* **Action item**: Where the line containing "[Search] (792, 81)" appears in the records below, begin there and write out each line exactly until the last one, and nothing more.

★ ★ ★ ★

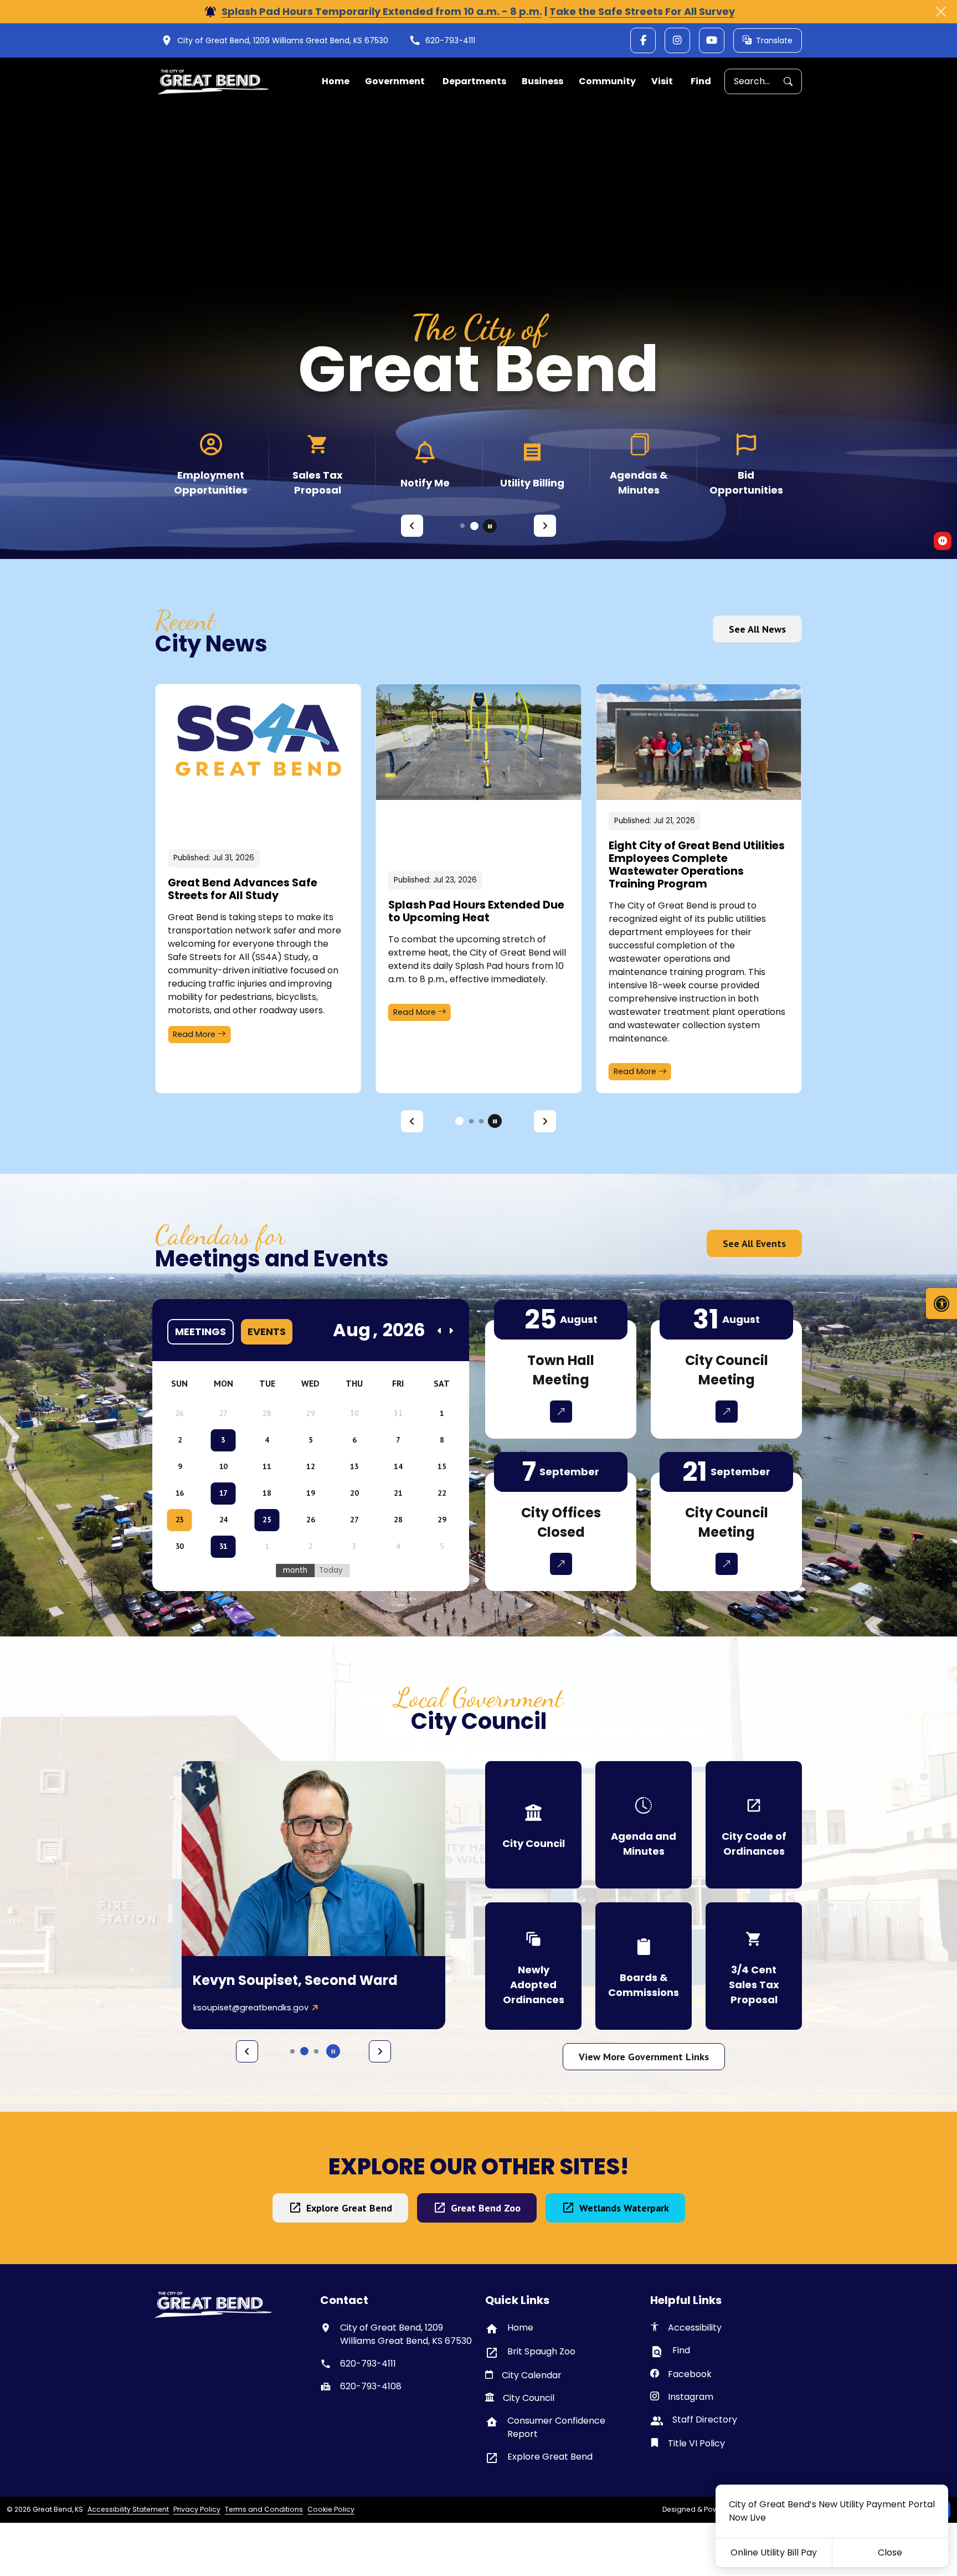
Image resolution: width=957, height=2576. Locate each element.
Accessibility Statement (128, 2509)
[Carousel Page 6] (316, 2051)
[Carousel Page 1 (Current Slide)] (464, 526)
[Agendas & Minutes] (746, 464)
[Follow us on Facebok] (643, 40)
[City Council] (533, 1825)
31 (223, 1546)
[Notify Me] (531, 464)
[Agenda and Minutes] (643, 1825)
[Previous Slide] (412, 526)
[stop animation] (490, 526)
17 (223, 1493)
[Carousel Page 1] (457, 1121)
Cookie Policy (330, 2509)
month (295, 1570)
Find (701, 81)
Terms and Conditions (264, 2509)
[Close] (941, 11)
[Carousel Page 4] (292, 2051)
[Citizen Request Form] (210, 464)
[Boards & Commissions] (643, 1966)
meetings (200, 1331)
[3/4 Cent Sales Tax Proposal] (753, 1966)
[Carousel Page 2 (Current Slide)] (469, 1121)
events (267, 1331)
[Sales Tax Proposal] (425, 464)
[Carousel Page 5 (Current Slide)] (304, 2051)
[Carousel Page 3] (481, 1121)
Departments (474, 81)
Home (335, 81)
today (331, 1570)
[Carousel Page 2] (476, 526)
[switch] (942, 541)
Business (542, 81)
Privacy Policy (196, 2509)
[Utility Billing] (638, 464)
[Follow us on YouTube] (711, 40)
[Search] (792, 81)
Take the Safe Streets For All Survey (642, 11)
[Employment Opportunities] (317, 464)
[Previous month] (439, 1330)
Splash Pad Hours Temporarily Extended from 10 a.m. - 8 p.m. (382, 11)
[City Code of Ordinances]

★ ★ ★ ★

* **Answer for the task**:
[Search] (792, 81)
Take the Safe Streets For All Survey (642, 11)
[Employment Opportunities] (317, 464)
[Previous month] (439, 1330)
Splash Pad Hours Temporarily Extended from 10 a.m. - 8 p.m. (382, 11)
[City Code of Ordinances]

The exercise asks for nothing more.